HYPE Hits New ATH Near $73.7 on Hyperliquid Fee Buybacks
HYPE surged to a new all-time high near $73.7 as Hyperliquid intensified its fee-driven buybacks. After the move, traders closely watched perps positioning: Lookonchain said a user (loraclexyz) opened a large HYPE short on Hyperliquid, which reversed during the rally and wiped roughly $42M in perpetual profits in 18 days, adding about $5.19M more loss.
Analyst 0xc06 argues the breakout is not only sentiment. Hyperliquid’s annualized fees are near $1.3B (2025 revenue about $822M), with daily fees often above $1.3M and occasionally over $1.6M, supported by around $2.6T trading volume in 2025. The key mechanism: Hyperliquid routes about 97% of collected fees into an Assistance Fund that automatically buys HYPE on the open market daily.

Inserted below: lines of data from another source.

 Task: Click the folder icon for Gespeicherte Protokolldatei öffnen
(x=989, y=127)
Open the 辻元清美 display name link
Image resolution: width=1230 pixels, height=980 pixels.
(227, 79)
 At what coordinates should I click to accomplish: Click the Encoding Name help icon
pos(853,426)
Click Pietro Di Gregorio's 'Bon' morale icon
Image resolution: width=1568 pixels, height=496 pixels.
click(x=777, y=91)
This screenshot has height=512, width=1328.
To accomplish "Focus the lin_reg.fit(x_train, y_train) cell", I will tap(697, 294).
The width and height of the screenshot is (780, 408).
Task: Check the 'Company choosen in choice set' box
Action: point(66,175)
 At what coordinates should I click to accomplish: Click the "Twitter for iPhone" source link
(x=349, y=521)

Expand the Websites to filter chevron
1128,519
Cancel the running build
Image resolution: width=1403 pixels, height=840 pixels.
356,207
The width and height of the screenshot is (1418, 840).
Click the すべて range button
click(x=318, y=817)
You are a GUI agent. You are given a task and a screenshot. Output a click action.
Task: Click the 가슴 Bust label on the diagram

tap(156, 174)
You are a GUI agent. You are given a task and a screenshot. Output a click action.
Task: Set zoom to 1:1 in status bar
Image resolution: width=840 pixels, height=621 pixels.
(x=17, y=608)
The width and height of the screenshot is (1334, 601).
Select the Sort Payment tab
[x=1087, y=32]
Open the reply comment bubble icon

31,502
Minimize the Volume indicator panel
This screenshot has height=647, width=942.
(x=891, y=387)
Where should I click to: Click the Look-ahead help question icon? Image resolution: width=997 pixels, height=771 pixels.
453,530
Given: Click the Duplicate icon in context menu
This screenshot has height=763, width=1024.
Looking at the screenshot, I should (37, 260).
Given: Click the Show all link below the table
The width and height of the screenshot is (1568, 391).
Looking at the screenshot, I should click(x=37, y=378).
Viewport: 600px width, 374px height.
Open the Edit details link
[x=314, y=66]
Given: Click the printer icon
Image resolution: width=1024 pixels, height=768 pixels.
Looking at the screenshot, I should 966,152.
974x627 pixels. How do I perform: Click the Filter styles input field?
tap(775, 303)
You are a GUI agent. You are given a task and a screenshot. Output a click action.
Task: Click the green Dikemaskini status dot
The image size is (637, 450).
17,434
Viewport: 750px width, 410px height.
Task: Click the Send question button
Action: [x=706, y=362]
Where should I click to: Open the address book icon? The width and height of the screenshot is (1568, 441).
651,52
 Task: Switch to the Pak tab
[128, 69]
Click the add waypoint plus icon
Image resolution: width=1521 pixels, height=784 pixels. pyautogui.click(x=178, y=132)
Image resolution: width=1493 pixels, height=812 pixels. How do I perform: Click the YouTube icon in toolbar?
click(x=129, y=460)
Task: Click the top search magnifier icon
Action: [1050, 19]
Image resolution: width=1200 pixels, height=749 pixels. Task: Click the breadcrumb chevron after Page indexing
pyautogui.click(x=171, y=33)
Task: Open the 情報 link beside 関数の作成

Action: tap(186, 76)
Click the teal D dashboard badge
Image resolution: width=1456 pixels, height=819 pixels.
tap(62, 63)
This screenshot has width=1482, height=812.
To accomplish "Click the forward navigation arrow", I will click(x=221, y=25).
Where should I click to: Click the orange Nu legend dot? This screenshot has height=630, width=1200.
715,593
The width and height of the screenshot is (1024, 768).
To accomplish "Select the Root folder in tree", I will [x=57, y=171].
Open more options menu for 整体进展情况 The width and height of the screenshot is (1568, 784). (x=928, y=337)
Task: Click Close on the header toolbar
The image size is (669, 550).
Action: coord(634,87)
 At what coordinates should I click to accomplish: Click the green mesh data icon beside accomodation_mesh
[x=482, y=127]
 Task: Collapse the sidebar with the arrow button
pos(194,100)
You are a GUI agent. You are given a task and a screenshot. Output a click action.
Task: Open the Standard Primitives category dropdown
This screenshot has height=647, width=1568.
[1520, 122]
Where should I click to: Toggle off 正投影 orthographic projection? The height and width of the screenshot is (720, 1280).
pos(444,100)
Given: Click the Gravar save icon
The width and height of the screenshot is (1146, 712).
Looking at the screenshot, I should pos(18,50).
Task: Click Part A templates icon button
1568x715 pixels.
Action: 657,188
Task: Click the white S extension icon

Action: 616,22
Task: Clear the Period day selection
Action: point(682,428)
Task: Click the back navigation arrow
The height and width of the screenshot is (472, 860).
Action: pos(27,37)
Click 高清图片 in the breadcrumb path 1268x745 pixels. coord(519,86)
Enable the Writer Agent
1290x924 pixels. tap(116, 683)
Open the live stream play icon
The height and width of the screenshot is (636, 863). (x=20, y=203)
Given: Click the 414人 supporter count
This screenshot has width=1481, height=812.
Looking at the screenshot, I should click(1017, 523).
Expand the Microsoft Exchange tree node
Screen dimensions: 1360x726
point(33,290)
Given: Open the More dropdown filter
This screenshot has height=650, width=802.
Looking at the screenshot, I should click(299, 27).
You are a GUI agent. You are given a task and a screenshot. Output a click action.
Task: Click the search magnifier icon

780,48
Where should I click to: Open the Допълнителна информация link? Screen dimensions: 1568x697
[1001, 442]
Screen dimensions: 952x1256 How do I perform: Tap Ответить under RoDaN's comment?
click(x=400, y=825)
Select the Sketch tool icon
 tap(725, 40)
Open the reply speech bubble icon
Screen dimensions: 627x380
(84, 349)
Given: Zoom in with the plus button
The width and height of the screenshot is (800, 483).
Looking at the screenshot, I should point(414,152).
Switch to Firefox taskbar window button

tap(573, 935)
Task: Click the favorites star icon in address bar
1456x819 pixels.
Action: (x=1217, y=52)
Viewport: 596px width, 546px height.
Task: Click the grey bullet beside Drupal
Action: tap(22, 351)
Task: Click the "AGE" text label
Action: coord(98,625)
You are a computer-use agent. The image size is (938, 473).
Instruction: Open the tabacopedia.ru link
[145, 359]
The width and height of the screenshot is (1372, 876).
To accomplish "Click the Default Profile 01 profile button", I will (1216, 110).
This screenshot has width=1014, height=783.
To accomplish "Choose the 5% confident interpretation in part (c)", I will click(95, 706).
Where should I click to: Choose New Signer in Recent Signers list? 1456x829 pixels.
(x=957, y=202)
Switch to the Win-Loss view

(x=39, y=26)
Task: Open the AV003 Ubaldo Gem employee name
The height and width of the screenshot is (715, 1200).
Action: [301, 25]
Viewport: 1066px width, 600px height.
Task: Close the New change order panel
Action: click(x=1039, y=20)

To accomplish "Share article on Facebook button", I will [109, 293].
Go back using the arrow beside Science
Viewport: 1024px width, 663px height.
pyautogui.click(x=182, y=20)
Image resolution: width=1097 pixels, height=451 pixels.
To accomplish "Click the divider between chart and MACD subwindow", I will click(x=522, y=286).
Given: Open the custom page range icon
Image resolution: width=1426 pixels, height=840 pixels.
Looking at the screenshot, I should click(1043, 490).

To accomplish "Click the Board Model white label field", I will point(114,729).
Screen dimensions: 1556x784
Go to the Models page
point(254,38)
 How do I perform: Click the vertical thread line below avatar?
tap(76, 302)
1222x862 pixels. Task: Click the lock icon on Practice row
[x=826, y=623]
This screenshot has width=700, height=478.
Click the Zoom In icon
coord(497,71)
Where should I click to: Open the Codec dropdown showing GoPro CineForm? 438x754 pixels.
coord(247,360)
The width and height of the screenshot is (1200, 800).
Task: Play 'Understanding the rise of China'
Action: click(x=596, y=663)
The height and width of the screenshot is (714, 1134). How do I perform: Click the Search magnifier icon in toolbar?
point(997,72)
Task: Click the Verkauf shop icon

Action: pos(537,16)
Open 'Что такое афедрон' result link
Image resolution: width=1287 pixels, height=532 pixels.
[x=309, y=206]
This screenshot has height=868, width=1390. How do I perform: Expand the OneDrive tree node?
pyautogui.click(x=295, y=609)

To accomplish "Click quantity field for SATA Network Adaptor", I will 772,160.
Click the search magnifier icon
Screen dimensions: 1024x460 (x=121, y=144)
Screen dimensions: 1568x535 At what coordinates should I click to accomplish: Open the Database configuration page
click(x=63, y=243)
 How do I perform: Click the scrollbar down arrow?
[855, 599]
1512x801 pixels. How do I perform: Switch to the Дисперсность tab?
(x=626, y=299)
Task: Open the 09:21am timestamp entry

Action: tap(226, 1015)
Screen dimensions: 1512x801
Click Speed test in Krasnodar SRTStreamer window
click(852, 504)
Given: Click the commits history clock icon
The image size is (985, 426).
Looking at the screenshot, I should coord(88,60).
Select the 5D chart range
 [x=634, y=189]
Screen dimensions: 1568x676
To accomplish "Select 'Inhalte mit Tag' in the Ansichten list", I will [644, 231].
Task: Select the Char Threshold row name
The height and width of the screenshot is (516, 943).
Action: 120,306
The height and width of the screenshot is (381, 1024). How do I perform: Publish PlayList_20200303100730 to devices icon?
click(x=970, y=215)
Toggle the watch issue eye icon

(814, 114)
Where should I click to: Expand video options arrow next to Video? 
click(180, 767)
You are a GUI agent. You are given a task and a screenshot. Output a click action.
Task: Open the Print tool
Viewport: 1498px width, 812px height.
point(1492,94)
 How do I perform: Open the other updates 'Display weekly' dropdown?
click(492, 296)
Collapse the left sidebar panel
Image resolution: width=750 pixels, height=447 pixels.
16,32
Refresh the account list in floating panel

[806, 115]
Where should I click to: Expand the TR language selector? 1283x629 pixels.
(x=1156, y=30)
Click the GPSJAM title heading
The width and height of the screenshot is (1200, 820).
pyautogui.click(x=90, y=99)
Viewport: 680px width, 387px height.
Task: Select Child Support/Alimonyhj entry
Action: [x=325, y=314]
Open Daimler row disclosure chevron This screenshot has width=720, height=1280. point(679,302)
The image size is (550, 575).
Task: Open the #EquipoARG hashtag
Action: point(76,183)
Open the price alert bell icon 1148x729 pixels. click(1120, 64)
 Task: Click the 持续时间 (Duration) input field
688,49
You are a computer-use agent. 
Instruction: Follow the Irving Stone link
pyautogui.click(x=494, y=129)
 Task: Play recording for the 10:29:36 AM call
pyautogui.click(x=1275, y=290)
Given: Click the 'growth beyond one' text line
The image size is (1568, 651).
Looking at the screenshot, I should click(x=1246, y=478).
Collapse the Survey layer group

The fund has accumulated over $1.3B in purchases and holds about 28.5M HYPE, which the analyst estimates could remove around 14% of circulating supply annually on a market-cap basis (roughly ~7% yearly), resembling a continuous on-chain repurchase.
Key risk for HYPE traders: buyback intensity depends on trading volume. Also, a token unlock scheduled for June 6 (about 9.9M HYPE) could add supply while the buyback fund remains active, increasing sensitivity around ATH levels and perps hedging flows.
Bullish
Bullish for HYPE because the news highlights a concrete, ongoing demand mechanism: Hyperliquid’s fee-to-Assistance-Fund buybacks (about 97% of collected fees) provide recurring spot-market buying, supporting price during the strong perps-volume regime. The reported short squeeze-like unwind (losses of ~$42M profit wiped plus ~$5.19M additional loss) also suggests leverage is being punished and may keep momentum strong near ATH.
However, the same setup creates near-term sensitivity. If perps volume drops, buyback intensity could fall. Additionally, the June 6 unlock (~9.9M HYPE) can increase circulating supply while the market is already near ATH levels. Traders should therefore expect volatility around unlock timing and any signs of weakening trading activity.